Clare was up before dawn the next morning. Too tired to swim she instead went to work before emerging from the study adjoining her bedroom. That was perhaps the greatest advantage of this new house – being able to move from bed to desk before the spell of night had completely lapsed, and without having to encounter anyone but her own reflection, which was disturbance
enough on some mornings. Marie knew not to knock before eleven if the door remained closed. Mark was not so well trained.
‘Are you up, Mother?’ he called from the other side of her study door.
‘A closed door means one wishes not to be bothered,’ Clare shouted, opening the door and taking in the vision of Mark, already showered, his remaining hair combed back and gelled into place, his gut filling out his shirt.
‘My first meeting’s been cancelled.’
‘And you expect me to entertain you.’
‘I thought it would give us an opportunity to talk. Were you working?’
‘Unlike you I am always working, even when it appears I am bent to nothing in particular. But now that you’ve interrupted me I might as well stop the actual mechanical work. The interruption comes at a very high price, you understand. I won’t get back what I’ve lost.’ She pressed her lips into what she hoped was an ironic smile. ‘Perhaps you could make us some coffee, and find where Marie keeps the rusks, and we can reconvene in the garden in half an hour. Adam was going to mow today but I will ask him to wait until tomorrow.’

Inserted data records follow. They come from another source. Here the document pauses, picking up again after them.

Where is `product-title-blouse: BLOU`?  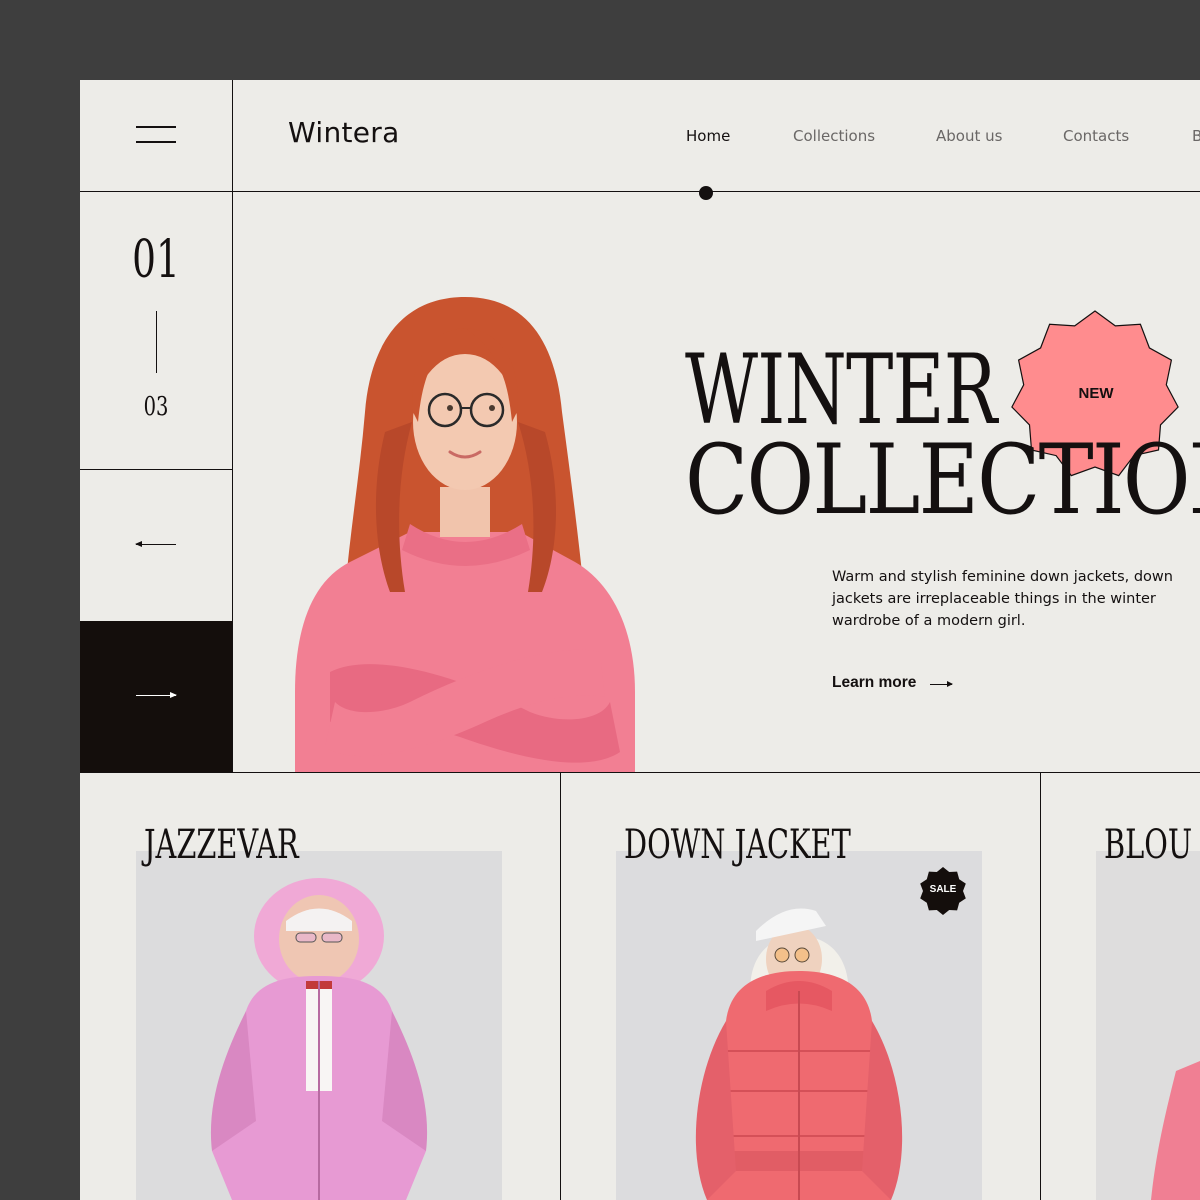 product-title-blouse: BLOU is located at coordinates (1148, 845).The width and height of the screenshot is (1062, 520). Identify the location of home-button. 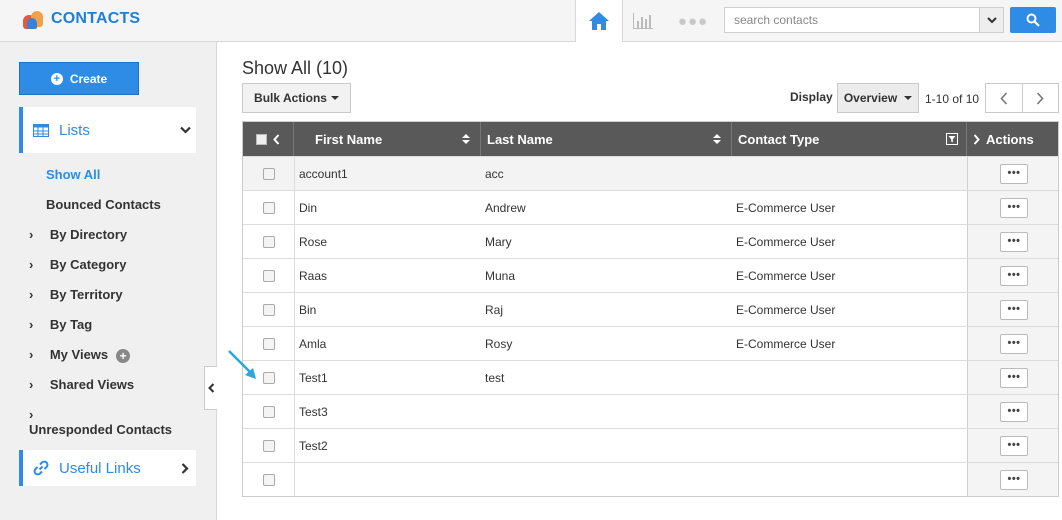
(599, 21).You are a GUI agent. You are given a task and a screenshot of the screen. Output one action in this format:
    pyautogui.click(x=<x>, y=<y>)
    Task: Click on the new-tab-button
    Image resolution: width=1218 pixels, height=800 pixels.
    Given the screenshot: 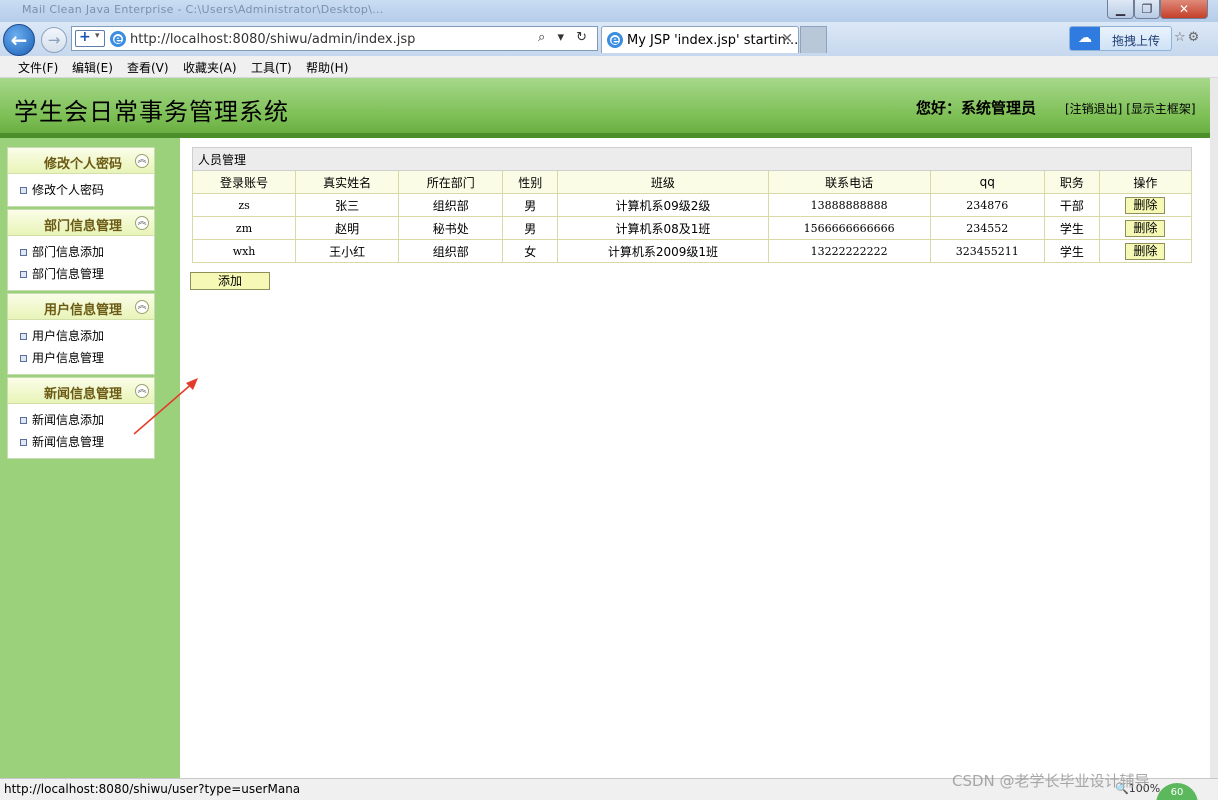 What is the action you would take?
    pyautogui.click(x=814, y=40)
    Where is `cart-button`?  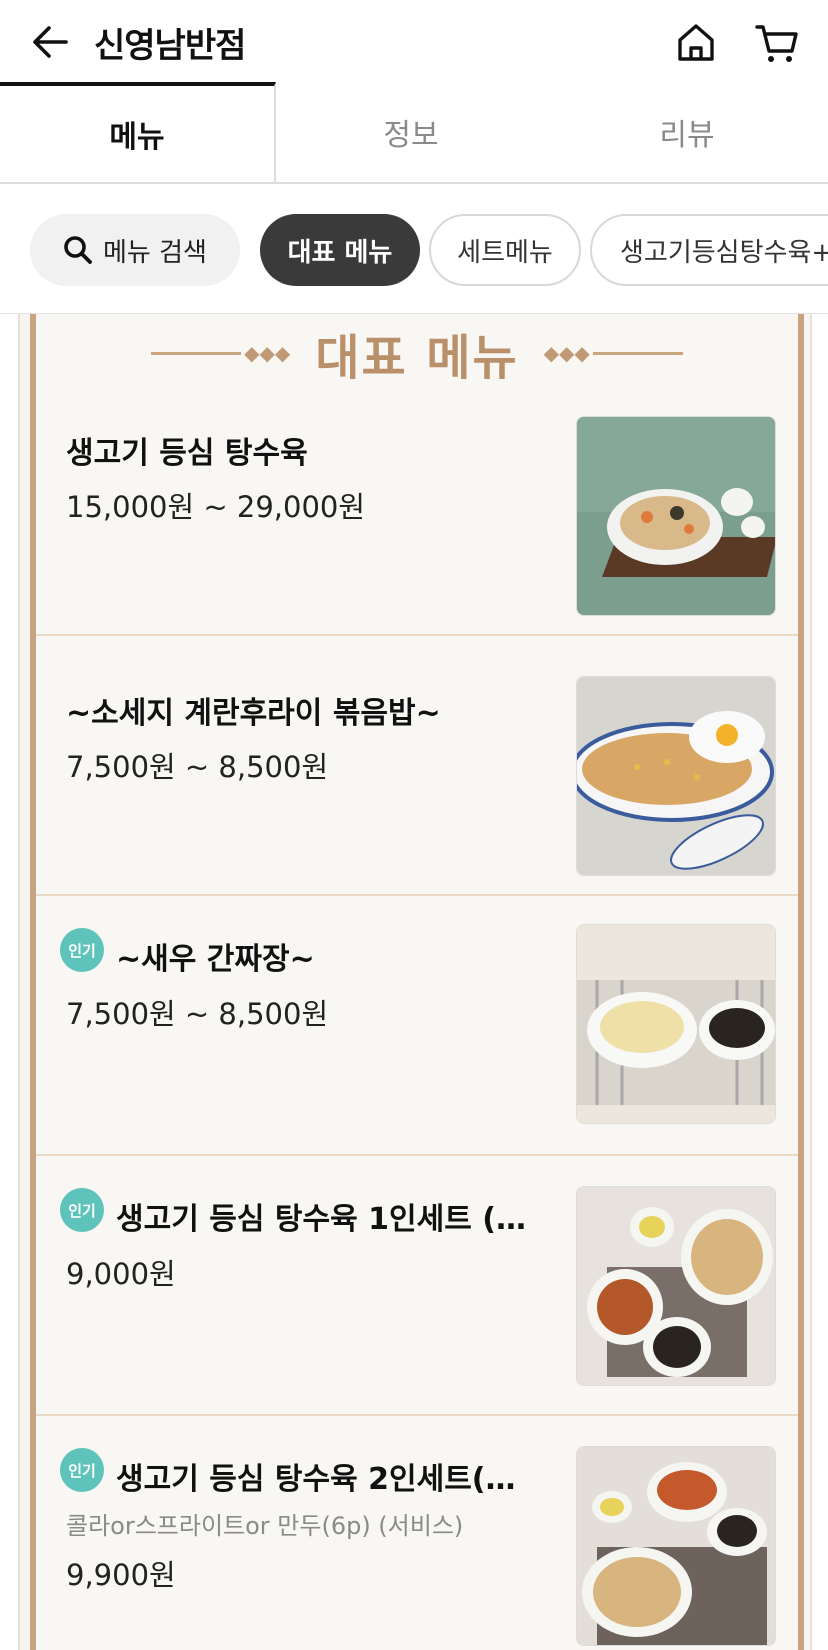
cart-button is located at coordinates (777, 43).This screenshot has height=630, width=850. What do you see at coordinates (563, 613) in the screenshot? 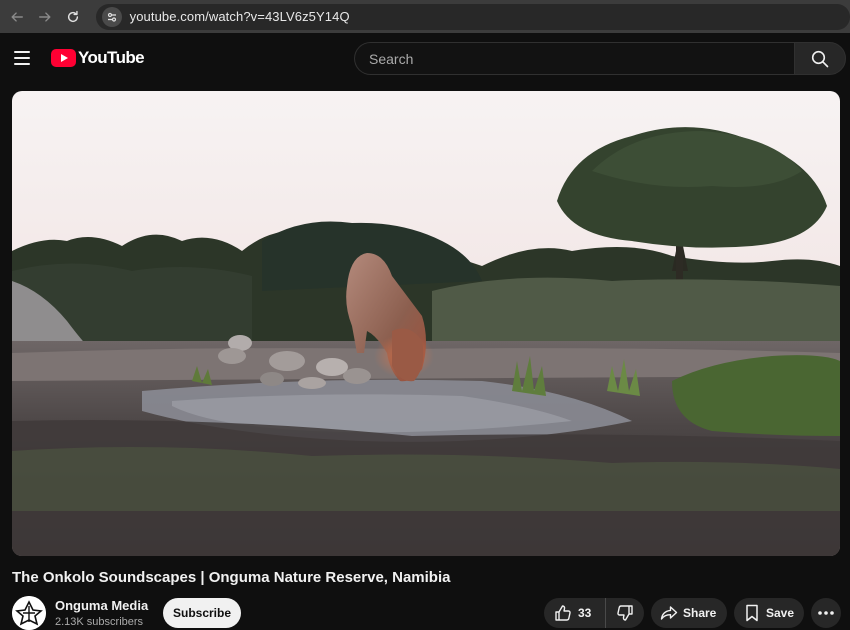
I see `thumbs-up-icon` at bounding box center [563, 613].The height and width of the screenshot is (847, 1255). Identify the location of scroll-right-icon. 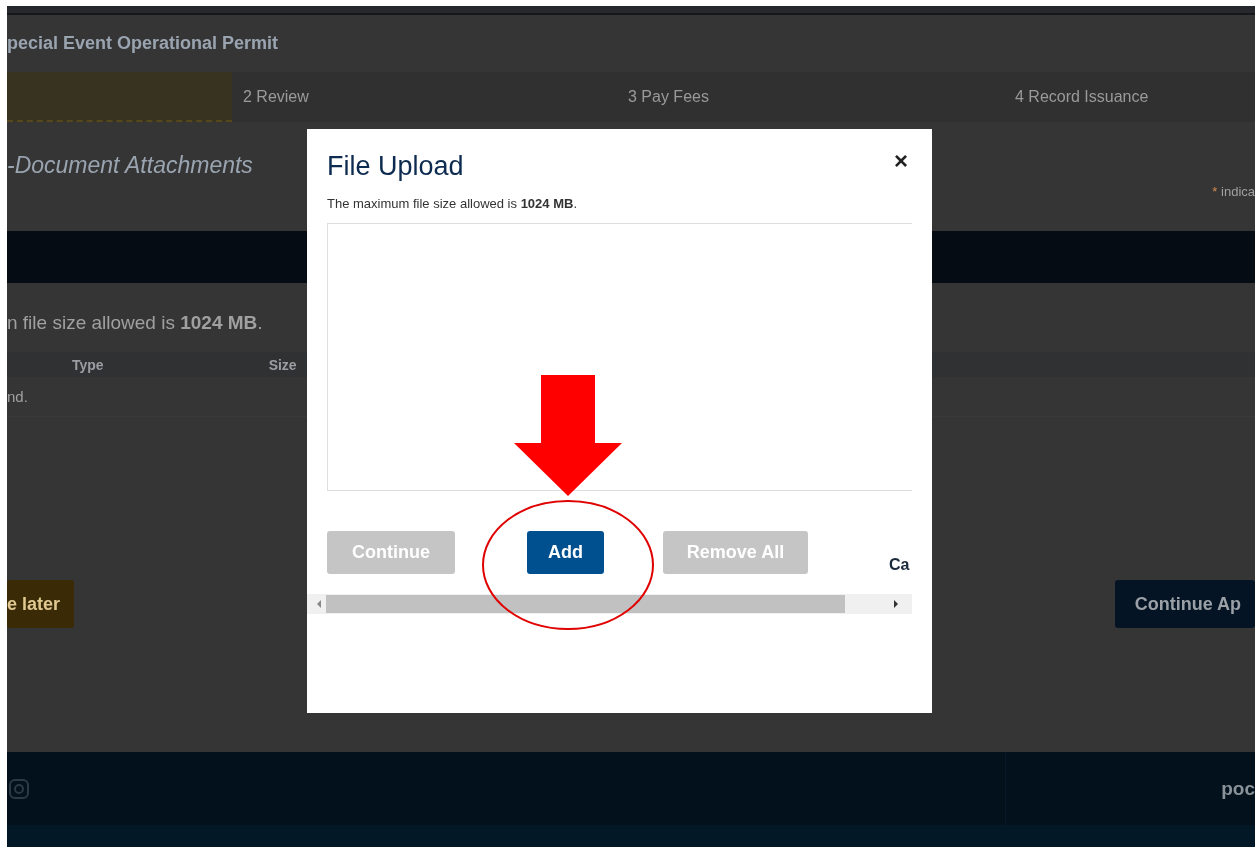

She was not accustomed to so much intrusion, especially now that she had, at long last, begun to feel at home in this new house. Quite apart from the adjoining study and bedroom, it afforded her a much larger measure of privacy and separation from the wider world. Mendicants could no longer come directly to her door. Only the truly brazen or desperate rang the intercom at the gate to the drive. Marie, feeling even this was inadequate, had proposed a secondary gate such as she had seen at some homes in Johannesburg, thereby creating a kind of security decontamination zone. The idea was that if one needed a delivery of groceries, for instance, the deliveryman would be allowed through the first gate, could deposit the groceries in the secure zone, Marie could sign for the delivery while remaining separated from the deliveryman by the secondary
gate, and only after he had left and the first gate closed would she open it to retrieve the delivery. Clare had dismissed the proposal as ludicrously paranoid. Cape Town was not yet Johannesburg, where entire neighbourhoods had become privatized security zones and armed guards patrolled grocery-store parking lots from bulletproof watchtowers. Besides, the truly determined would still find ways around any number of secondary or tertiary defences; they would cut through wires and tunnel under walls. Nowhere was truly secure.
Mark produced the coffee tray and Clare could not help taking note of the mugs – mugs rather than cups and saucers – and the plastic container of milk. Marie would have laid a placemat or cloth on the tray, used the china, poured the milk into a pitcher, and put the rusks with slices of cake on a plate. Such things made life in this country more bearable at the same time that they pointed up the irony of living as one did in the place where one happened to have been born.
‘It seems terribly unjust, this life,’ Clare said, accepting a mug. ‘That we should be able to live like this. It would not surprise me if, one day very soon, it should all be taken away from us. Nor would I think it an entirely unjustified deprivation.’